Recommender Systems using PySpark
=============
Recommender Systems have derived great importance in understanding user behavior. It has found its extensive application in e-commerce, user modelling,etc. PySpark is one of the best tools for implementing recommender systems for date of size  upto 5GB. This is because of extremely fast computations in pyspark through its in-memory processing capabilities.
> Never update the PATH env variable in \/etc\/environment directly the way you modify other variables. Rather add the expanded path in the exisiting PATH env variable declaration as bellow

What is Map-Reduce Operation?
-----
MapReduce consists of three Phases
1. Mapping - Lines to (key,value)
2. Shuffle and Sorting - (key,value) goes to unique reducer 
4. Reduction - Processing of data corrosponding to that key
For more information look into [http://www.tutorialspoint.com/map_reduce/map_reduce_introduction.htm]

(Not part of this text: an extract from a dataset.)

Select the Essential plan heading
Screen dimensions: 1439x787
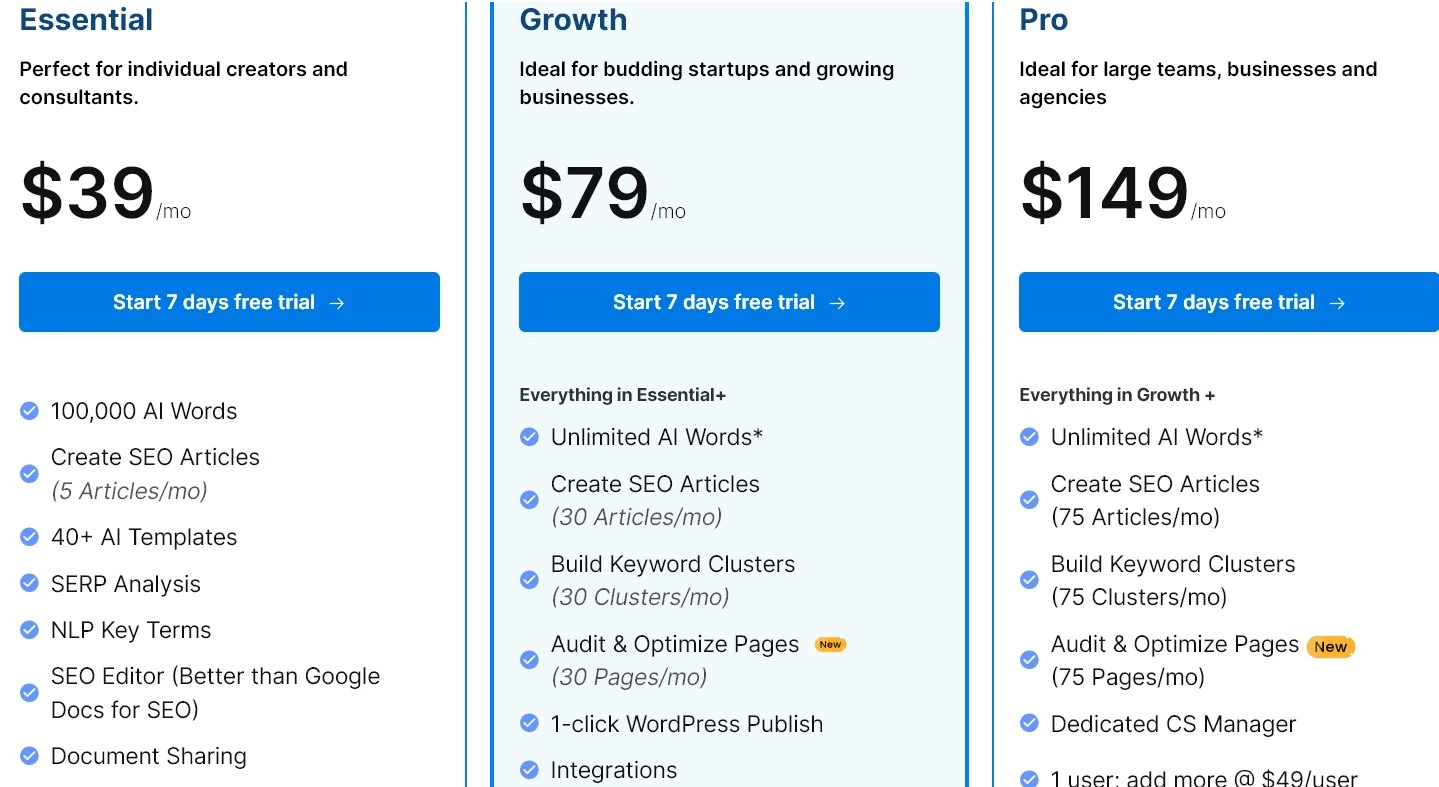click(86, 19)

Hadoop stores the output of mapper into HDFS datanode at the end of Mapping phase, which consumes a lot of time. Even for shuffle phase, it take some time, because each reducer machine's HDFS is supposed to consists of all the data with one or group of keys atomically. What I mean by Atomic is that you han't have data corrosponding to  a single key stored in different reducer machines. Finally the reading of reducer input and dumping it to final location again takes a toll, because of latency introduced by IO operations.
These all problems, completely go away by use of Spark as it does in-memory processing using RDD's and tries to minimize disk-access. It has only one time IO access, which is during sort and shuffle phase.




![Map Reduce word count Diagram](MapReduceWordCountOverview1.png "Word Count - A map-reduce example")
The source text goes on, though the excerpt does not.